Using the records that follow, reproduce exactly the lines starting at the line containing "Click Edit Custom Table Columns button" and ending at the line containing "Select next control_after_generate". Include both end lines and no pictures.

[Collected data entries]
···

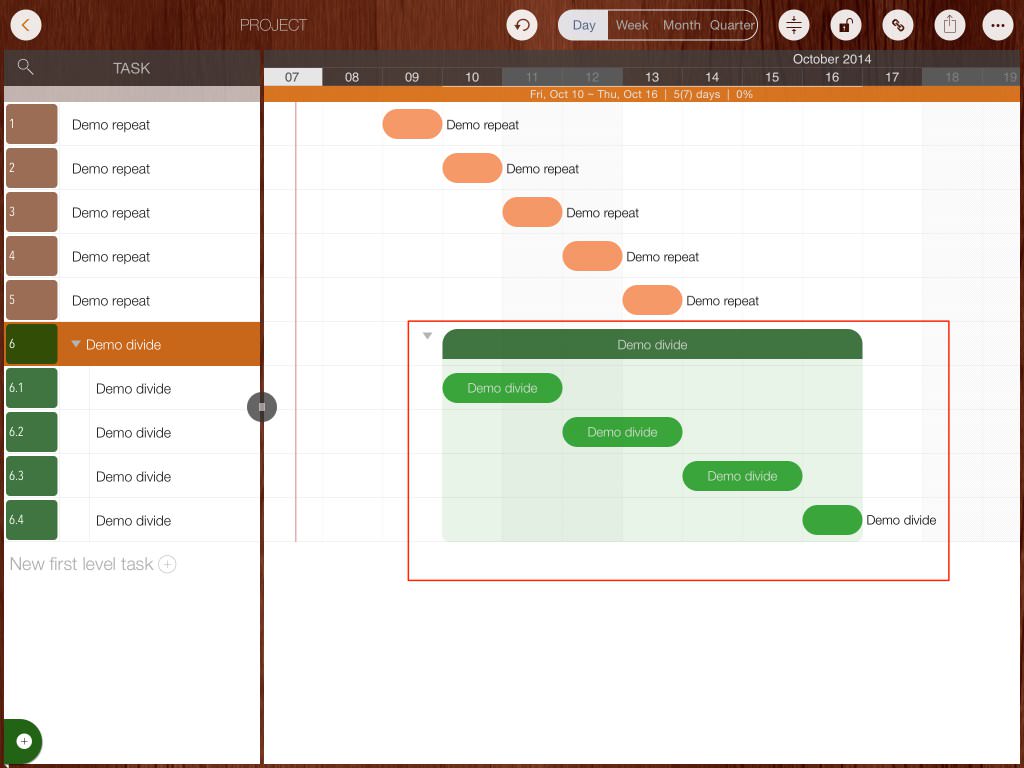
Task: Click the search magnifier in task panel
Action: tap(26, 67)
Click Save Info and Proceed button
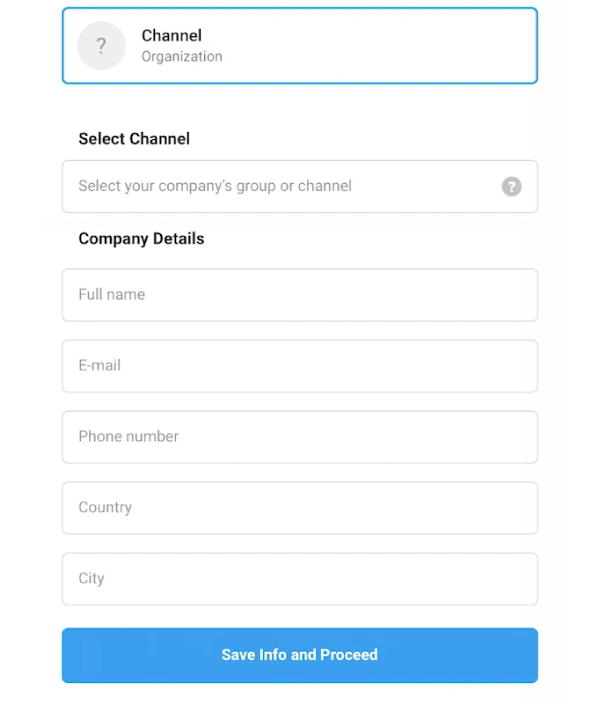 (x=300, y=655)
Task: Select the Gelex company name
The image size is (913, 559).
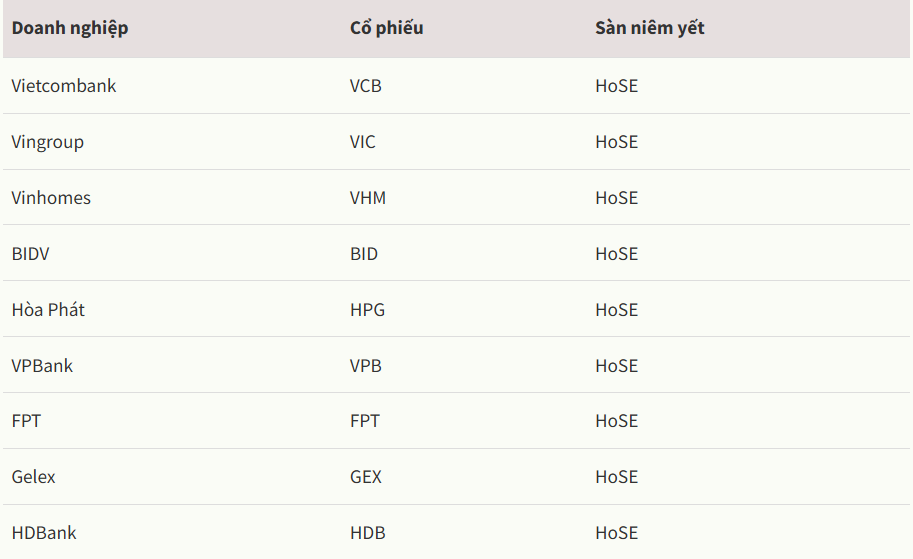Action: (x=34, y=476)
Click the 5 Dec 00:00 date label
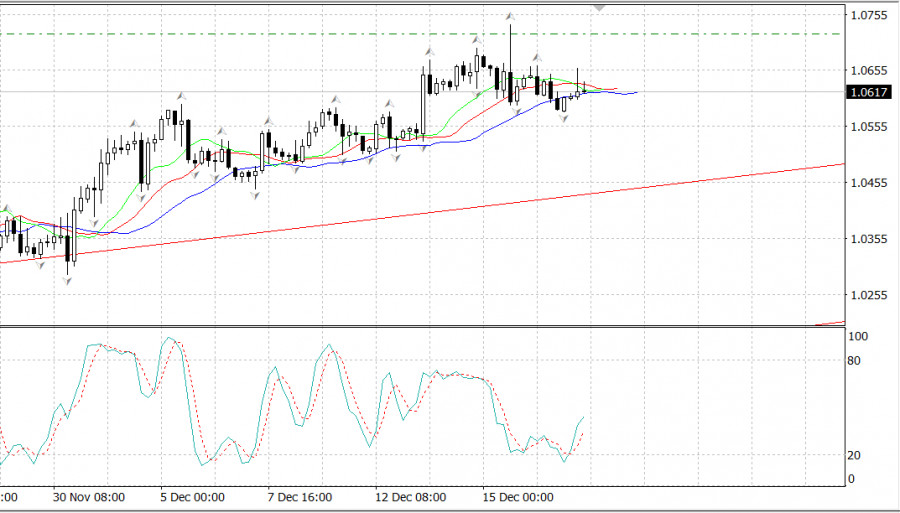Image resolution: width=900 pixels, height=513 pixels. coord(194,497)

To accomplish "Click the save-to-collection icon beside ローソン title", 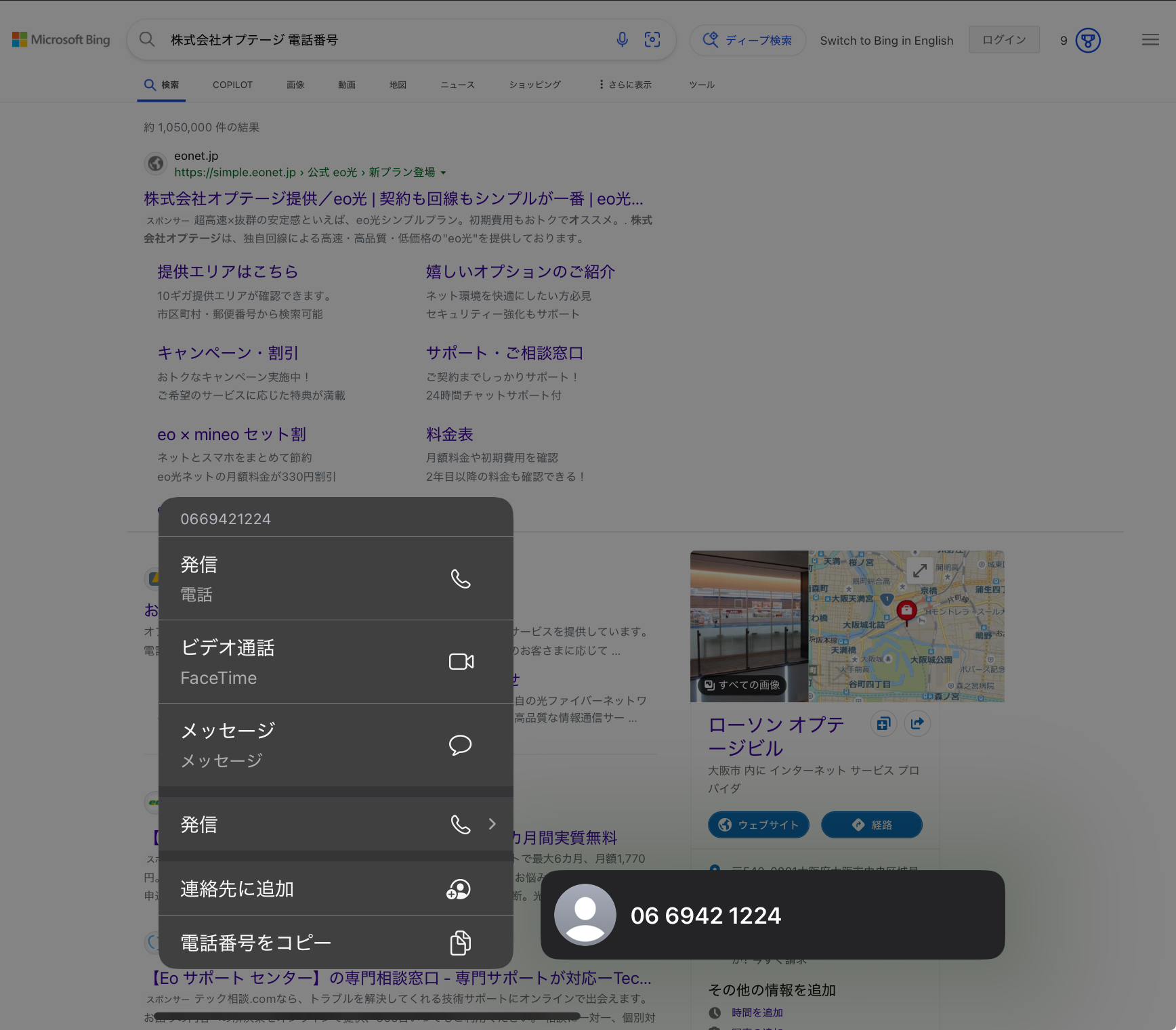I will click(883, 724).
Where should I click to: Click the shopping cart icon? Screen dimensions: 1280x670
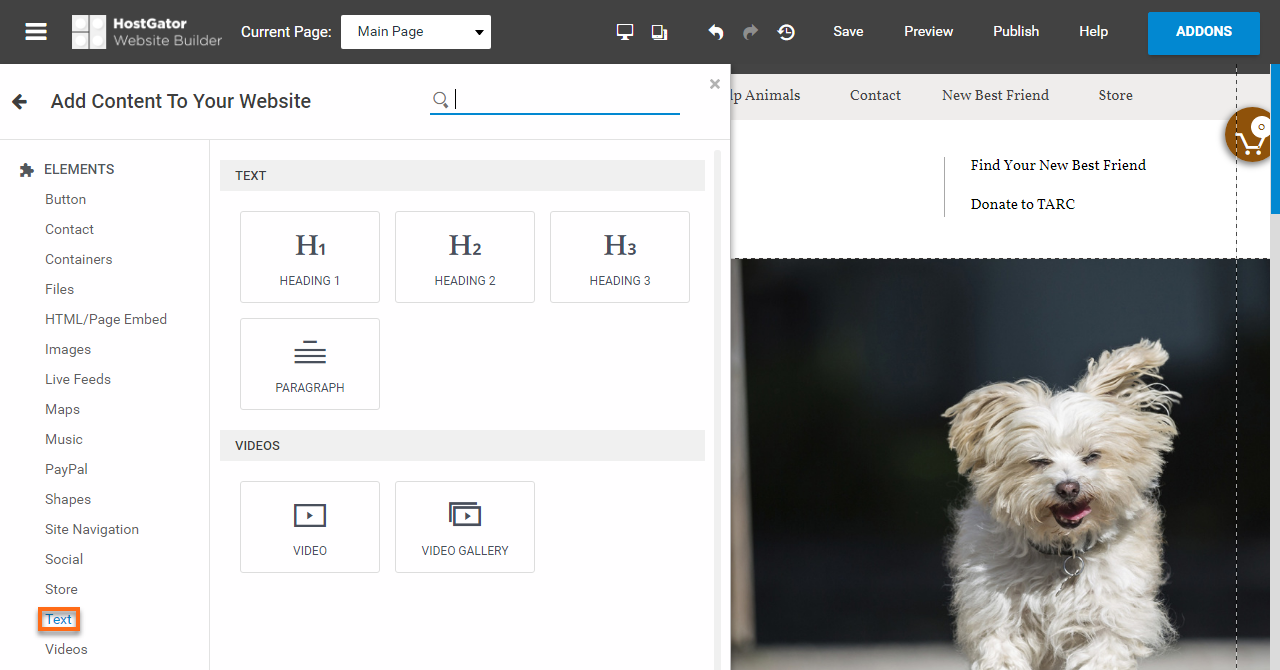[x=1251, y=138]
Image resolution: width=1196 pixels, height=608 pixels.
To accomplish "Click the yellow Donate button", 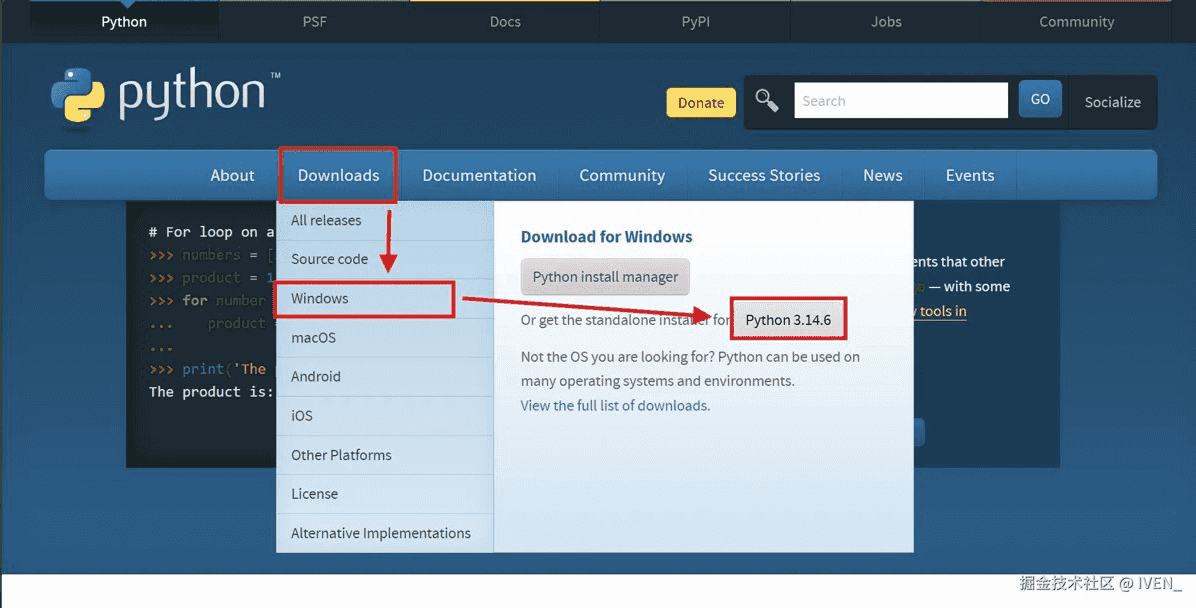I will click(x=701, y=103).

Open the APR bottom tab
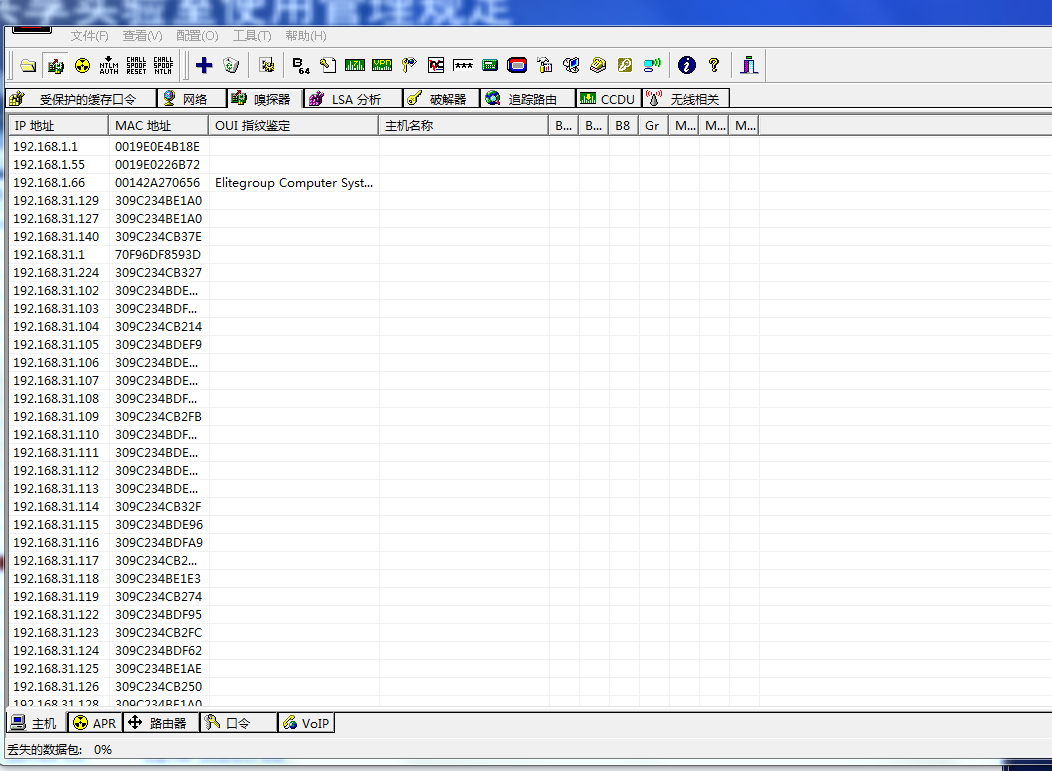(x=95, y=723)
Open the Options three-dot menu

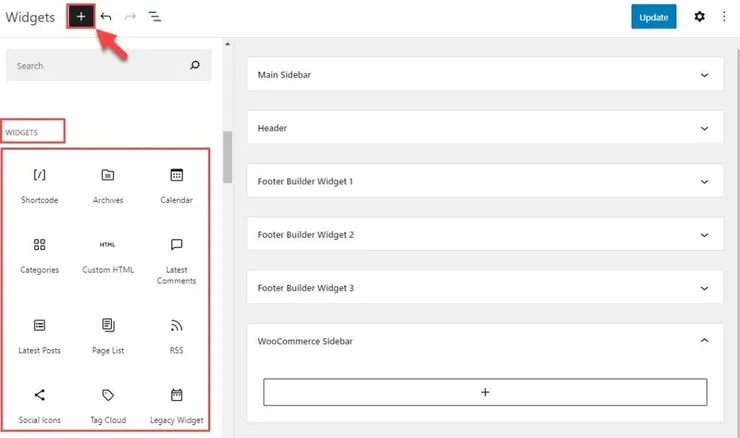coord(724,17)
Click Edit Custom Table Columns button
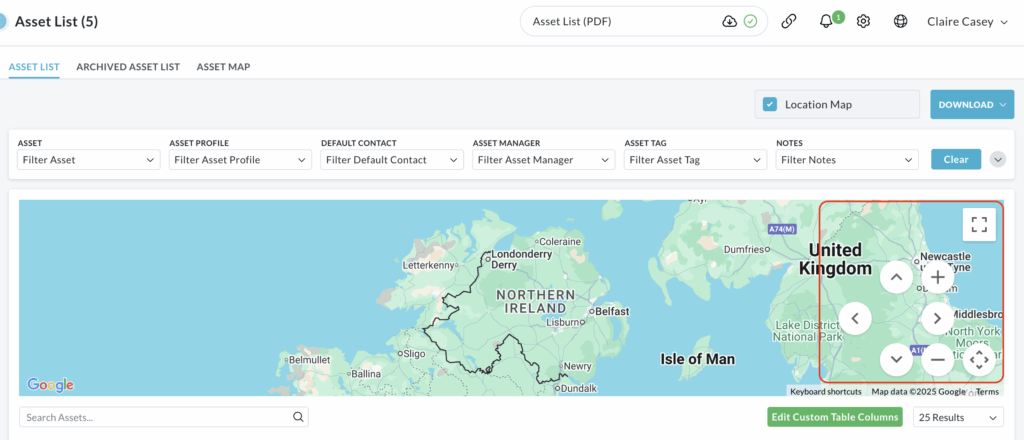1024x440 pixels. [x=834, y=417]
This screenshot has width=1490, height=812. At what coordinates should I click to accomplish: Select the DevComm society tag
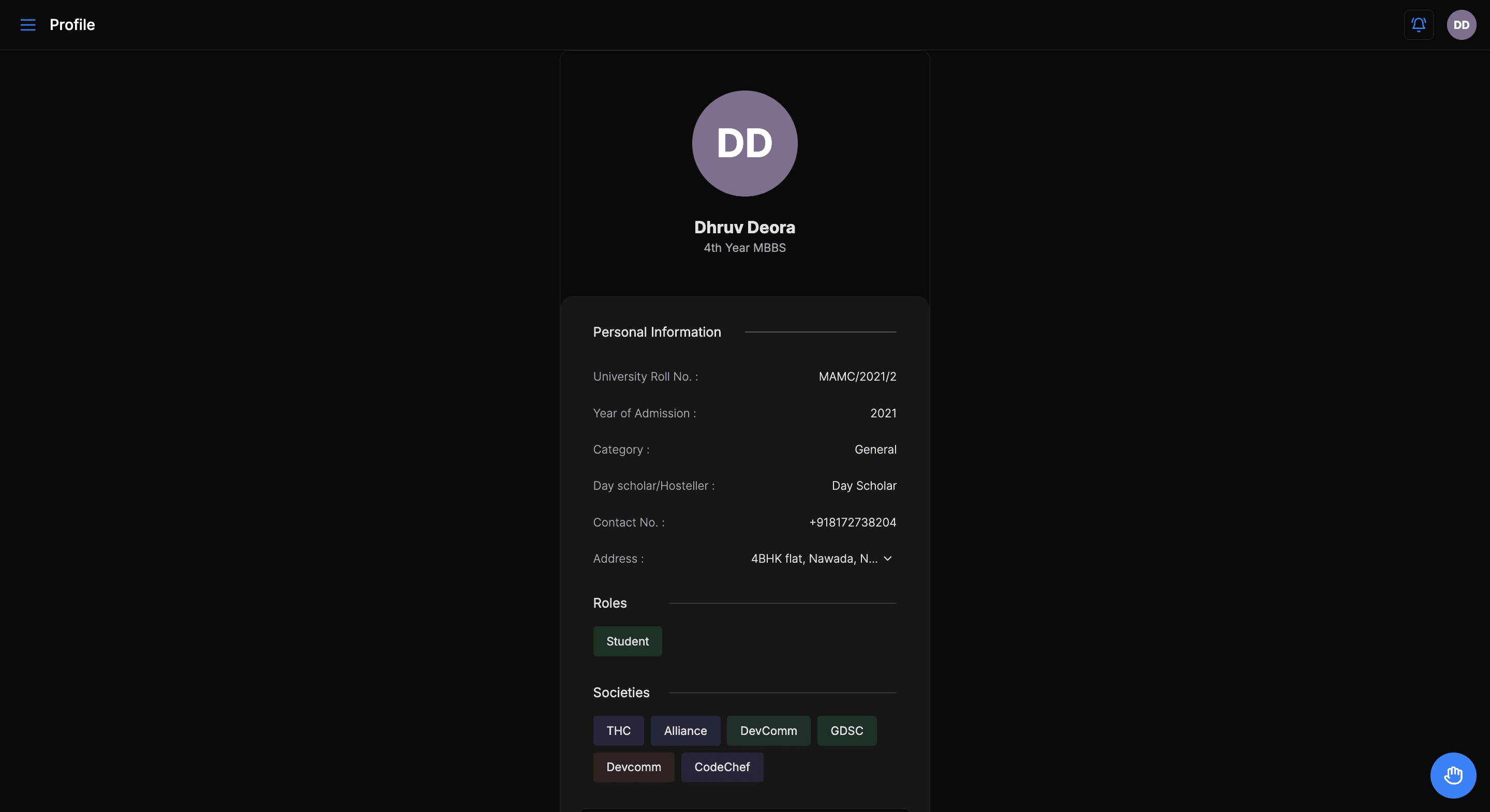pyautogui.click(x=768, y=730)
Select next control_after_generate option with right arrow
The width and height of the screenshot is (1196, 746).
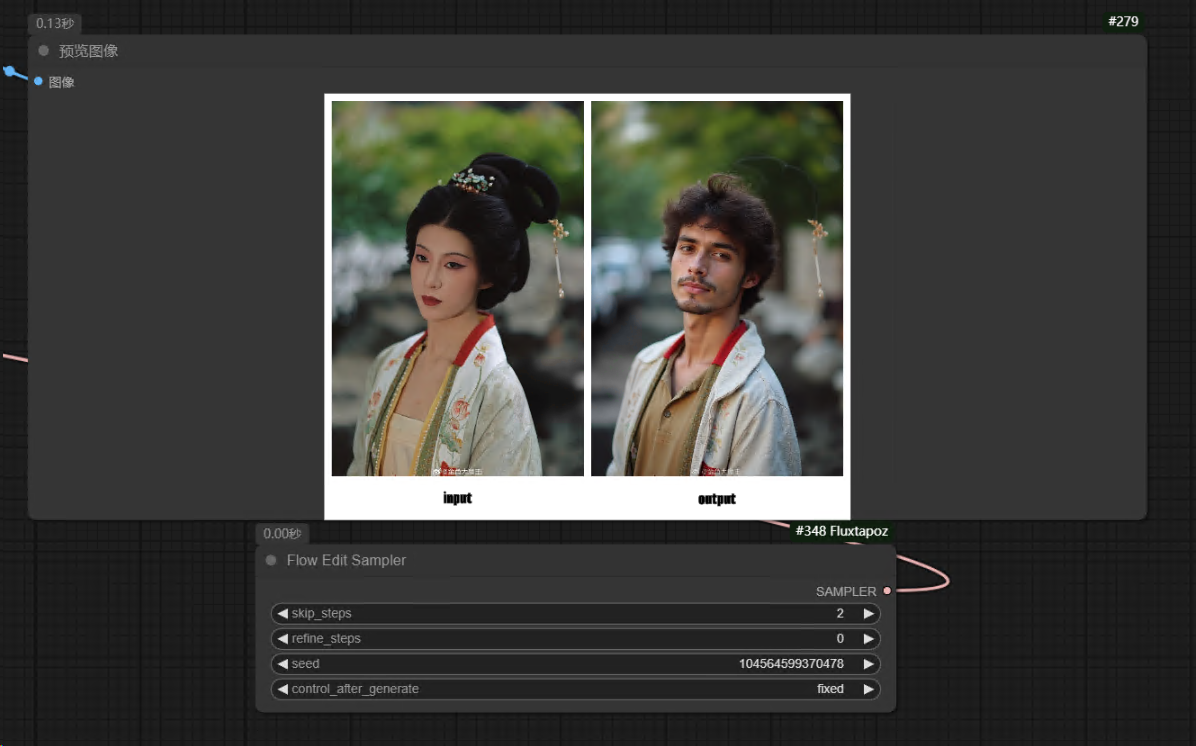point(868,689)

···

* _Exercise answer_
Click Edit Custom Table Columns button
1024x440 pixels. [x=834, y=417]
This screenshot has width=1490, height=812. At what coordinates should I click to accomplish: Select the DevComm society tag
pyautogui.click(x=768, y=730)
Select next control_after_generate option with right arrow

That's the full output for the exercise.